La Côte d’Ivoire, pourtant, ne manque pas de ressources humaines. Sa jeunesse est dynamique, éduquée, connectée. Sa diaspora brille aux quatre coins du monde. Comment expliquer alors que cette vitalité sociale et économique soit tenue à distance du sommet de l’Etat ? Pourquoi cette peur obsessionnelle du renouvellement ? Pourquoi cette volonté de neutraliser tout ce qui pourrait incarner une autre voie, une autre voix ? Parce que pour Ouattara, comme pour tant d’autres avant lui, l’alternance est une menace existentielle. Elle signifierait une mise à nu, une reddition des comptes, une possible remise en cause de pratiques, de réseaux, d’intérêts. Et comme souvent, l’on préfère détruire le jeu plutôt que d’y perdre.

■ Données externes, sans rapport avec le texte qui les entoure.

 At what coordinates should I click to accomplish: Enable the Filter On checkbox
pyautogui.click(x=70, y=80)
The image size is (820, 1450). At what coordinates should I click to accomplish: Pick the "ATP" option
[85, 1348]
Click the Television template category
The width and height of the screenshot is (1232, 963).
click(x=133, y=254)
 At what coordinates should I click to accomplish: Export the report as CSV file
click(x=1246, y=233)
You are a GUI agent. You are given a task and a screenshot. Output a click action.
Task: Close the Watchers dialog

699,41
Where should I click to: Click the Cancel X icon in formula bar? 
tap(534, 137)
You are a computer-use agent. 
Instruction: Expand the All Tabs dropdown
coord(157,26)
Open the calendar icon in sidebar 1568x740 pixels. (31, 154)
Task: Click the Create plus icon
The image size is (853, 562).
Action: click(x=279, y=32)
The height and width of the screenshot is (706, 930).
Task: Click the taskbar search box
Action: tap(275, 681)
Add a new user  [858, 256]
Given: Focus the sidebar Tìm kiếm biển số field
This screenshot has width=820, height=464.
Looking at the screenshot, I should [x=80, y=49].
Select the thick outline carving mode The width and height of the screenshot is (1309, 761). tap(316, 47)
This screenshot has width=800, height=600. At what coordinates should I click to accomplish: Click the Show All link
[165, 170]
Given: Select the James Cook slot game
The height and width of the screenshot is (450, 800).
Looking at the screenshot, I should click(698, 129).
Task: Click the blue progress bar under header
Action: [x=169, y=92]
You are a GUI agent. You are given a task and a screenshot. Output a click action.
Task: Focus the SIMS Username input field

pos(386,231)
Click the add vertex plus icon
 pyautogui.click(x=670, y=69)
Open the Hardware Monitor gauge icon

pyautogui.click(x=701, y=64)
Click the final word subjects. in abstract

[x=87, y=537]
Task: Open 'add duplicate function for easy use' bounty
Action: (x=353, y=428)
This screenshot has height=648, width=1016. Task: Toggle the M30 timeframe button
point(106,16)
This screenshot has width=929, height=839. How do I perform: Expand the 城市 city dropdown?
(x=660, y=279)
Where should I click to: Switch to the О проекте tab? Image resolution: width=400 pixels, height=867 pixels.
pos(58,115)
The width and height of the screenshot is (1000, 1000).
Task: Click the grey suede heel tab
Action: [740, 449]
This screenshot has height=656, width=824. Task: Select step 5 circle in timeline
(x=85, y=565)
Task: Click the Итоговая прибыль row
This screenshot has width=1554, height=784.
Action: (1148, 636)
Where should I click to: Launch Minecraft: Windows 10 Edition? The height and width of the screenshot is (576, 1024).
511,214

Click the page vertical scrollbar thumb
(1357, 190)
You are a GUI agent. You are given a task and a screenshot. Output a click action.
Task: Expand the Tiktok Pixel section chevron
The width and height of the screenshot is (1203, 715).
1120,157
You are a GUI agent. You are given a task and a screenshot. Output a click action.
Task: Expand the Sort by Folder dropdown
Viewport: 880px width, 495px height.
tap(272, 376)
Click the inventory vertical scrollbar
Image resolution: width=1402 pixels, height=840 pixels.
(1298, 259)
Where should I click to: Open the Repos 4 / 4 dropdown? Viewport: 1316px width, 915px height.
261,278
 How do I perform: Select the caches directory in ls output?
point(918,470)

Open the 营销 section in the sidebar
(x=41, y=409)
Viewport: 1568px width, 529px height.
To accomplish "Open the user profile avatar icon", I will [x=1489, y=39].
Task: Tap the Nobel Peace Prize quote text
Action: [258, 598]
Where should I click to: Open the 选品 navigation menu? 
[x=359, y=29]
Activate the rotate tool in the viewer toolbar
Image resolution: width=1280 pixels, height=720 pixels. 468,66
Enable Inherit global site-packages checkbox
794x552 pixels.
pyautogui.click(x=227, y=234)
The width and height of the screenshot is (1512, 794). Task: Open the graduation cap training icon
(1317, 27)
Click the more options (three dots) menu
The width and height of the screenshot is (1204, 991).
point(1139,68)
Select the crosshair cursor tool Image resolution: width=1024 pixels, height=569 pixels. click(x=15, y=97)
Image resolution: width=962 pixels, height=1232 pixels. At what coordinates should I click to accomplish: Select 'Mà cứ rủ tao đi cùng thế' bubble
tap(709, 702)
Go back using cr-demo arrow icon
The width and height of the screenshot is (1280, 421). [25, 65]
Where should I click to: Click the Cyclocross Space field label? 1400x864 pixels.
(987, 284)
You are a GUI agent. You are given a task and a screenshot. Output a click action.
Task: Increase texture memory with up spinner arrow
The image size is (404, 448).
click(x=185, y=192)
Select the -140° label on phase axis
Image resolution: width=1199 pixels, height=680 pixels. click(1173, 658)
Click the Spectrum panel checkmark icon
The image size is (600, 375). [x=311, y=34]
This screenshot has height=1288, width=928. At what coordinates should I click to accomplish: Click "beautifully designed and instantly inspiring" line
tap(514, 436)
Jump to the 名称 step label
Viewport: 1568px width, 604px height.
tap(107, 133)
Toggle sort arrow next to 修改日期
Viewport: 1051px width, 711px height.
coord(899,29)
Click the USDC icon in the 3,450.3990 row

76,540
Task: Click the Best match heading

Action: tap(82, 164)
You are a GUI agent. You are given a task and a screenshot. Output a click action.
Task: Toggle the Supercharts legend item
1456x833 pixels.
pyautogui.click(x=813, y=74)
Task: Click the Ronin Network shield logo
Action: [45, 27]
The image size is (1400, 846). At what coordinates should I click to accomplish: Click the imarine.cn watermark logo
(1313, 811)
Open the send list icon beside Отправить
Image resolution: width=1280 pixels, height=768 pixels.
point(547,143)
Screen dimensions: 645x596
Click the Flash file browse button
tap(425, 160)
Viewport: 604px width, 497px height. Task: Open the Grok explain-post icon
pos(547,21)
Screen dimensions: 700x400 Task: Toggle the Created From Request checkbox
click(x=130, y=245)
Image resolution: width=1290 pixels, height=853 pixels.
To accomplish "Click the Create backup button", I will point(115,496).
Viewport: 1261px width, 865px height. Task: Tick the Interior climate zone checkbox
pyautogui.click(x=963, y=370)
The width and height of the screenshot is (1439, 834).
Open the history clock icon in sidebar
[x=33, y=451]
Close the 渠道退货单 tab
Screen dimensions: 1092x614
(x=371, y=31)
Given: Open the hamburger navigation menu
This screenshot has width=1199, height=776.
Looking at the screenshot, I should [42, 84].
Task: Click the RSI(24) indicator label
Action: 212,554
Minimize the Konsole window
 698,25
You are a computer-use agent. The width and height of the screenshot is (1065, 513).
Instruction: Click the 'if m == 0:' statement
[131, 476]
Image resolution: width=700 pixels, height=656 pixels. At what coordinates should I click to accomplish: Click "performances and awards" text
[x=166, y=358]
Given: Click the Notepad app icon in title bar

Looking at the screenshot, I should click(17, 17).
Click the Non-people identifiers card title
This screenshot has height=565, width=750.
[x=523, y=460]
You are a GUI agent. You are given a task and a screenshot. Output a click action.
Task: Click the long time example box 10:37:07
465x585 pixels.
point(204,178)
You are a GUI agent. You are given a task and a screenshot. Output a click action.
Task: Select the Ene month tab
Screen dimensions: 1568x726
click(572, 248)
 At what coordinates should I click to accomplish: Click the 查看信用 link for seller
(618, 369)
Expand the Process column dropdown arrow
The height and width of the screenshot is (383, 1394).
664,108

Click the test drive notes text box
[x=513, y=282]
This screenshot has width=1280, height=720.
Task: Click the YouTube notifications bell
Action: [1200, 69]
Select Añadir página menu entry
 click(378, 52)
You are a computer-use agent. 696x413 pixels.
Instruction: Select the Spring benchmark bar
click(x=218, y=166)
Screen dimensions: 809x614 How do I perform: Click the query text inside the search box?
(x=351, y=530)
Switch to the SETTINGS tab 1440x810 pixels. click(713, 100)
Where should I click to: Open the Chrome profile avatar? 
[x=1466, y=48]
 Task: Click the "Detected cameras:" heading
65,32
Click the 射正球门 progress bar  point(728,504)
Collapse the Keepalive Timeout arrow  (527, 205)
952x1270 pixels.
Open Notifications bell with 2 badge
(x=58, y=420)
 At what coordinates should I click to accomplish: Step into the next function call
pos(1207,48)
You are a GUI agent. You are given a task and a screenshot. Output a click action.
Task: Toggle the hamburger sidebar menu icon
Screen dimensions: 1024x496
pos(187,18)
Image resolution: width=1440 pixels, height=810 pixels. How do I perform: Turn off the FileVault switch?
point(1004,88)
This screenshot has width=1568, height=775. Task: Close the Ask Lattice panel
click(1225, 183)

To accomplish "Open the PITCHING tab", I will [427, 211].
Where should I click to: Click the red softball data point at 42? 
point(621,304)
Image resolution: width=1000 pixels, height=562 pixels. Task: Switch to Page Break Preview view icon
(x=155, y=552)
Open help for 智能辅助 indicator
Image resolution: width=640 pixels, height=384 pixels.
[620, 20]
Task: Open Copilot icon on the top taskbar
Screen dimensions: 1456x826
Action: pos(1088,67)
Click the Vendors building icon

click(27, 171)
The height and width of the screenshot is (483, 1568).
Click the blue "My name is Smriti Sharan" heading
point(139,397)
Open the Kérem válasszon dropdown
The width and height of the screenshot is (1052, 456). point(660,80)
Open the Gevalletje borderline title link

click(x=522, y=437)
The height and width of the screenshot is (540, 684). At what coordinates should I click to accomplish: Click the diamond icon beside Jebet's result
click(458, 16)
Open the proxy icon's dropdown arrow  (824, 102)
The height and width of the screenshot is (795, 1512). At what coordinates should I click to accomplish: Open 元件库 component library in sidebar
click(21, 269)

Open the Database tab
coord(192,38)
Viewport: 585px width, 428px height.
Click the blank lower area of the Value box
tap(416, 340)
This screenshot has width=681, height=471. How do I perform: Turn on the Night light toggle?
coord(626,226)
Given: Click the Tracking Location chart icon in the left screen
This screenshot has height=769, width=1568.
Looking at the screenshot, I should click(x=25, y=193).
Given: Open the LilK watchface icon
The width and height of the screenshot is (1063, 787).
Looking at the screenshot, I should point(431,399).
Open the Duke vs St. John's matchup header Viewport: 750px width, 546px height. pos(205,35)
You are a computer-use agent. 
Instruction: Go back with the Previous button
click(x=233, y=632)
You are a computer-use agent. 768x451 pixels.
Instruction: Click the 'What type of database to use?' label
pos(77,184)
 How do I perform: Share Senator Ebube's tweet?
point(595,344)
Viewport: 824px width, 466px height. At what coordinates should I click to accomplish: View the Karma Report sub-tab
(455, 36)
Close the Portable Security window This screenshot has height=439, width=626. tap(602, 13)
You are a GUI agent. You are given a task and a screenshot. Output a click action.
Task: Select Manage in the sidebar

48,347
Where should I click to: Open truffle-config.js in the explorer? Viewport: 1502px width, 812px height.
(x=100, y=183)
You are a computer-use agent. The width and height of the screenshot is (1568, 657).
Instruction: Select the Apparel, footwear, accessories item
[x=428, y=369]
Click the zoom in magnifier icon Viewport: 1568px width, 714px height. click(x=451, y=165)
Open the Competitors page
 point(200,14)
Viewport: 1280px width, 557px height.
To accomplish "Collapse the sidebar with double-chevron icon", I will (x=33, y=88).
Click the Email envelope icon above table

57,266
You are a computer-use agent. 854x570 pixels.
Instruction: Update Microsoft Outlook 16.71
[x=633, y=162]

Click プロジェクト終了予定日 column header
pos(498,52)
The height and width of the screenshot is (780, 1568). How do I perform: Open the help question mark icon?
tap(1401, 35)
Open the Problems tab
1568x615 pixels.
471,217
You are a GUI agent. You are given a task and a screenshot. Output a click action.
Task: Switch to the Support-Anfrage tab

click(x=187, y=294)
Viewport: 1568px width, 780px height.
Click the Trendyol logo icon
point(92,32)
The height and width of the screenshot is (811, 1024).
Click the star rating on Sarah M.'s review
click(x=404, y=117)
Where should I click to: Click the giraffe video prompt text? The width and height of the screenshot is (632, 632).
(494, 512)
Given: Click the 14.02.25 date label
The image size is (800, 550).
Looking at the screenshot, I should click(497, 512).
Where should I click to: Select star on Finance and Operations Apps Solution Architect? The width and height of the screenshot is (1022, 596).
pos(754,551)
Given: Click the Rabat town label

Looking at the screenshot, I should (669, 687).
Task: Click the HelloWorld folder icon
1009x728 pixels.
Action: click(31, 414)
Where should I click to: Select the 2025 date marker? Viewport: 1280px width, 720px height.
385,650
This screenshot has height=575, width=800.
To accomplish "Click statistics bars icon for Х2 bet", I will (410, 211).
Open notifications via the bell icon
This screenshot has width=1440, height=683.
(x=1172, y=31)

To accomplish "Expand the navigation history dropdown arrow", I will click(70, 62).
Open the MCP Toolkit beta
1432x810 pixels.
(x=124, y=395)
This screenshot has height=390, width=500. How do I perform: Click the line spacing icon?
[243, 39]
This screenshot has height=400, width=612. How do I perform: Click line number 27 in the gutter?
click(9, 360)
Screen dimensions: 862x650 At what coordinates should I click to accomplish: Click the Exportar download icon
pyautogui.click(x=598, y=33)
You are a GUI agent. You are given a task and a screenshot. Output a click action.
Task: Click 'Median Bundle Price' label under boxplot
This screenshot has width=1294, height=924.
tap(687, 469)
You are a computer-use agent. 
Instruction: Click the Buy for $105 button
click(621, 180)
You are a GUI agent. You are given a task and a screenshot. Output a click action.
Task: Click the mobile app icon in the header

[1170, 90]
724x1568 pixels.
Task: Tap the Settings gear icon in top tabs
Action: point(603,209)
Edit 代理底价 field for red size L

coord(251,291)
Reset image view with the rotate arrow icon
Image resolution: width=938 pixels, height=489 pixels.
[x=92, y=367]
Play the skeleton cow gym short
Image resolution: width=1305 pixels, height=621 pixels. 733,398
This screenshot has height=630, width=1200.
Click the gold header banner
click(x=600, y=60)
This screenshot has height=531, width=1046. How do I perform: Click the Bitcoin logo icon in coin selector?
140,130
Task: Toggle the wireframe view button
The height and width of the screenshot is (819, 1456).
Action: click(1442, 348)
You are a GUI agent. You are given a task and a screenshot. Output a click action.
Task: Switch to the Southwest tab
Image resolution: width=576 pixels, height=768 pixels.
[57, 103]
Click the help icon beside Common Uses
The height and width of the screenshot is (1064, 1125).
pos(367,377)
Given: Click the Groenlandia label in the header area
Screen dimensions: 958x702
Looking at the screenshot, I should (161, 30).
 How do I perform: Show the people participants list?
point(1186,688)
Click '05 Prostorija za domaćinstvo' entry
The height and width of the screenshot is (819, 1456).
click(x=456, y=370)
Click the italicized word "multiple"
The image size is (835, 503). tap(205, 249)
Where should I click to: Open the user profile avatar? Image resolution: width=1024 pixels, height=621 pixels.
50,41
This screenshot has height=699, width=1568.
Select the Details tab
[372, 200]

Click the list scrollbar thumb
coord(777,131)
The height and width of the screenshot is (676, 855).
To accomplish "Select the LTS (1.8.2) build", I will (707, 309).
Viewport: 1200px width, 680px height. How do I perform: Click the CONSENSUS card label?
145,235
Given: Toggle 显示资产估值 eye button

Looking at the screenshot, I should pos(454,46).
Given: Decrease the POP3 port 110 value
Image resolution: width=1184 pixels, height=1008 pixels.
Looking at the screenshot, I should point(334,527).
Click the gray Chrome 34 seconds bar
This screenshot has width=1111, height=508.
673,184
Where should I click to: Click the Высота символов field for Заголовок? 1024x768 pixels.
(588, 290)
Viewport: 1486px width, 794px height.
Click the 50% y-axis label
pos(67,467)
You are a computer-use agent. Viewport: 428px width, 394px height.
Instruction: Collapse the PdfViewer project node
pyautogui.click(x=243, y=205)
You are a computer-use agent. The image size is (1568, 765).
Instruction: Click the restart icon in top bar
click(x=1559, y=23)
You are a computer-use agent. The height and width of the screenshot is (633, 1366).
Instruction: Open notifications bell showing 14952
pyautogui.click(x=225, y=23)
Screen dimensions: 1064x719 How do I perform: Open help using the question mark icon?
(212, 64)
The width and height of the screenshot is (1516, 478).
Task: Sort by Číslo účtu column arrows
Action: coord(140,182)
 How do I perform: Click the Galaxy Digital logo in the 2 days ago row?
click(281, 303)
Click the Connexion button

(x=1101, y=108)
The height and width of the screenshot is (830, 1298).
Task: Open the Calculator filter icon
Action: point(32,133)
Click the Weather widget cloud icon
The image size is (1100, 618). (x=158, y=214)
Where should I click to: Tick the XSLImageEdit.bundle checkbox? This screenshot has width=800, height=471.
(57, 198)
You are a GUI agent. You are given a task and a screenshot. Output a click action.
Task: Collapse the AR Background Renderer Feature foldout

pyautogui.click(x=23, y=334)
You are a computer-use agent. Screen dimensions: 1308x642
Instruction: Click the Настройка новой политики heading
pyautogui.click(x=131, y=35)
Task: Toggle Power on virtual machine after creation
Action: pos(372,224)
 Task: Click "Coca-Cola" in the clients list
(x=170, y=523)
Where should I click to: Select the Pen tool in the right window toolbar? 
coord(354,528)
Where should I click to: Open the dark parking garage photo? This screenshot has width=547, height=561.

L’Afrique paie cher ce genre de conservatisme à rebours. Chaque fois qu’un homme s’accroche, ce sont des générations entières qui désespèrent. Chaque verrou posé à la démocratie alimente la tentation de la violence, du cynisme ou de l’exil. Et pendant que les puissances étrangères se satisfont d’un ordre apparent, les sociétés locales s’enlisent dans une frustration explosive. Car au fond, tout le monde sait que le développement n’est pas qu’une affaire de croissance. Il est d’abord une affaire de confiance, de transparence, de respiration politique.

Alassane Ouattara aurait pu entrer dans l’histoire comme un bâtisseur moderne, un démocrate à la stature continentale. Il aura choisi, par confort, par peur ou par orgueil, de s’y inscrire comme un homme du passé. Un vieux chef, obsédé par la maîtrise des apparences, sourd aux signaux du temps. Une figure d’épuisement, et non de transmission.

Mais le temps finira par le rattraper. Les peuples, même muselés, même tenus en respect par l’économie ou la peur, finissent toujours par réclamer leur dû. Et ce jour-là, il faudra bien que les comptes soient faits. Non pas seulement ceux de la Banque centrale ou du FMI, mais ceux de la démocratie trahie, de la relève empêchée, de l’avenir confisqué.